2 Analyzing quantitative data

Here, I will describe the code to:

Read and parse quantitative data from salmon output files.
Perform dimensionality reduction with UMAP and t-SNE.

First of all, let’s load required packages and data.

set.seed(123) # for reproducibility

# Load packages
library(here)
library(bears)
library(GenomicFeatures)
library(SummarizedExperiment)
library(SingleCellExperiment)
library(scater)
library(scran)
library(DESeq2)
library(tidyverse)
library(patchwork)
library(ggplot2)

# Load data
load(here("data", "ds.rda"))
final_metadata <- read.csv(
    here("products", "tables", "final_metadata_classified_atlas_v2.tsv"),
    header = TRUE, sep = "\t"
) |>
    dplyr::select(-c(Run, Experiment))

2.1 From salmon `quant.sf` files to `SummarizedExperiment`

Here, we will obtain a SummarizedExperiment object containing gene-level transcript abundances in TPM and bias-corrected counts. Counts will be obtained using the “bias correction without an offset” method from the Bioconductor package tximport.

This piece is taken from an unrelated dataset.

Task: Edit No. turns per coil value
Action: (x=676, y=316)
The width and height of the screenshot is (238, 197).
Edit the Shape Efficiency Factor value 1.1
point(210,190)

To create the SummarizedExperiment object, we will need a 2-column data frame of transcript-to-gene mapping. Let’s create it.

# Create a data frame of transcript-to-gene mapping
tx <- Biostrings::readDNAStringSet(
    here("data", "gmax_transcriptome.fa.gz")
)
tx2gene <- data.frame(
    TXNAME = gsub(" \\|.*", "", names(tx)),
    GENEID = gsub(".*\\| ", "", names(tx))
)

save(
    tx2gene, compress = "xz",
    file = here("products", "result_files", "tx2gene.rda")
)

Now, we can get the SummarizedExperiment object.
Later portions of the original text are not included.